§ YOUR OBJECTIVE
Every line from the one with "Task: Click the Поширити share arrow on post" through the final line of the data below goes in the answer, copied exactly. Pictures do not.

***** SOURCE DATA

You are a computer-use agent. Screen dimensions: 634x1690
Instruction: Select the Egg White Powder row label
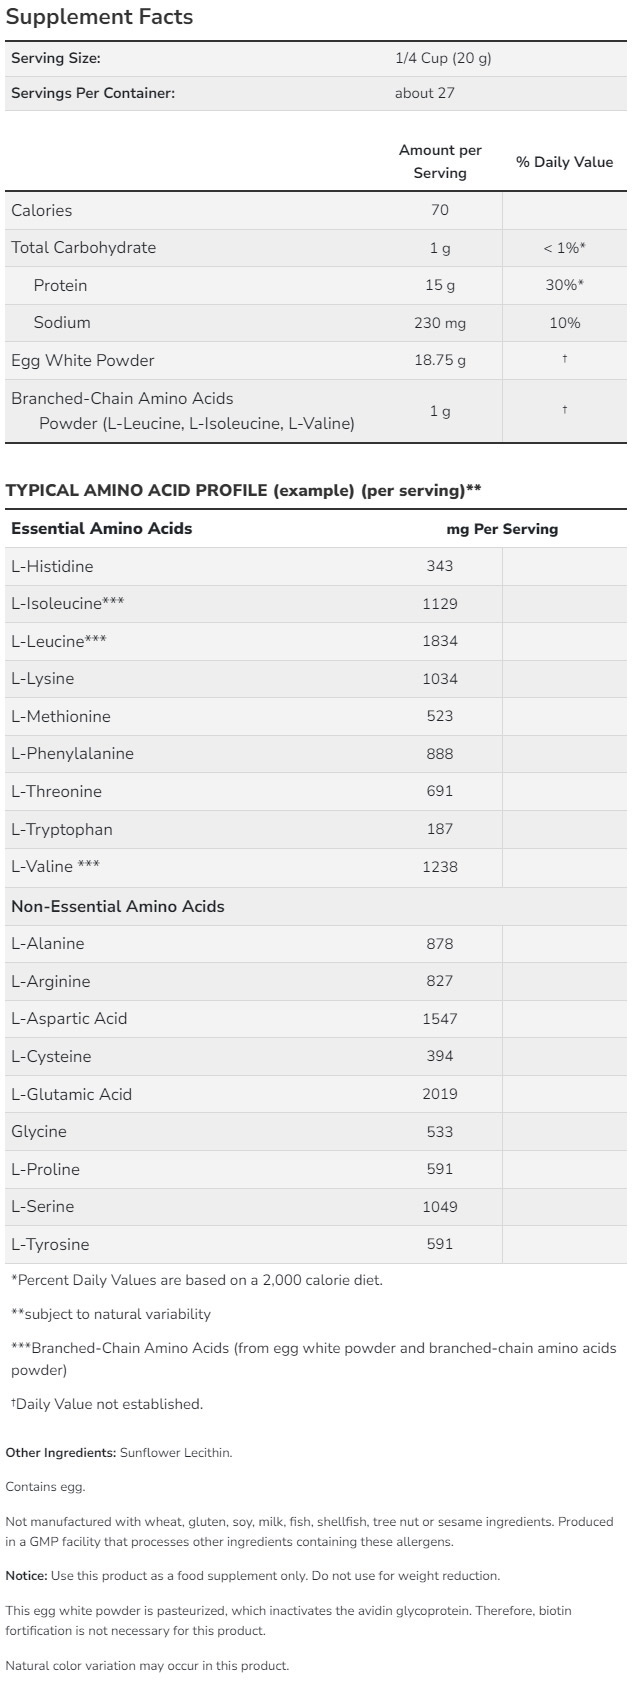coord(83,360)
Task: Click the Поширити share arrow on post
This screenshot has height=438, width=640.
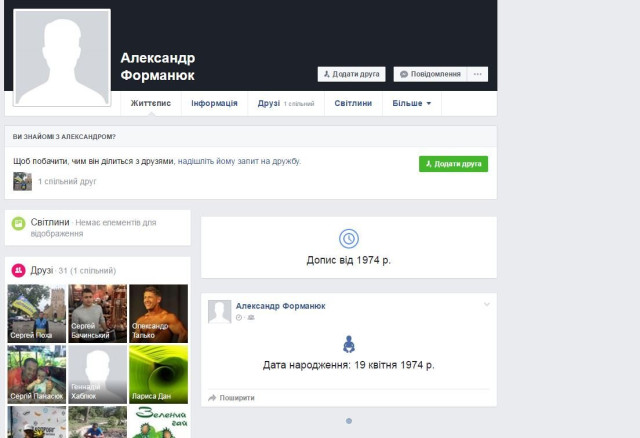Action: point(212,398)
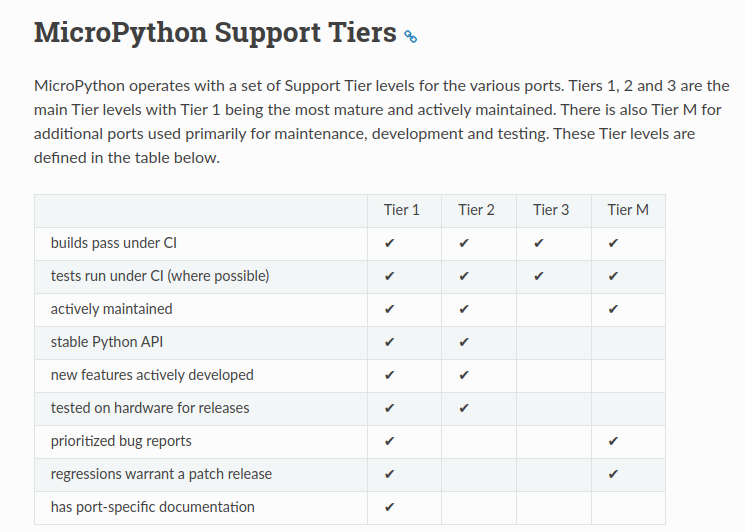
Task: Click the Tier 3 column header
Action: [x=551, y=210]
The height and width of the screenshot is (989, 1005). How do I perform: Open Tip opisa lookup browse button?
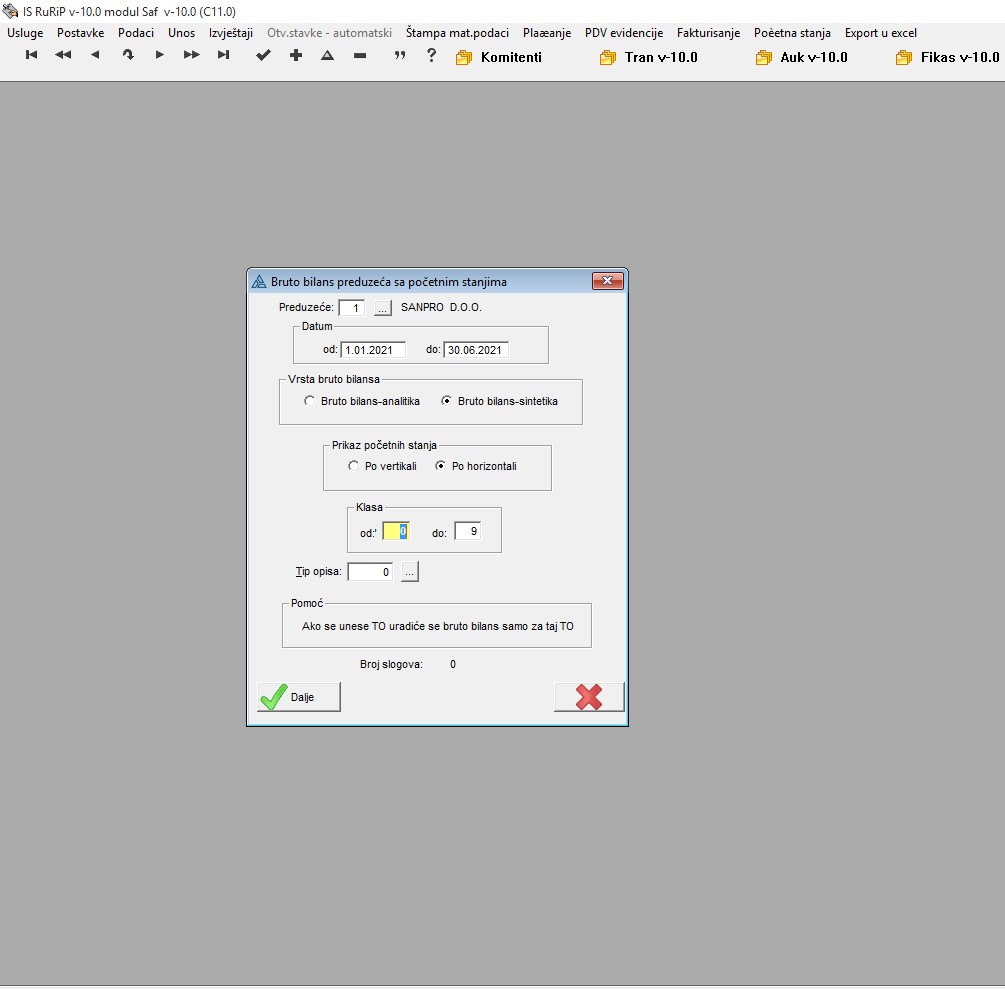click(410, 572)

**********

§ ANSWER BOX
Task: Click the Поширити share arrow on post
This screenshot has height=438, width=640.
Action: point(212,398)
Task: Click the Tier 3 column header
Action: [x=551, y=210]
The height and width of the screenshot is (989, 1005). How do I perform: Open Tip opisa lookup browse button?
click(410, 572)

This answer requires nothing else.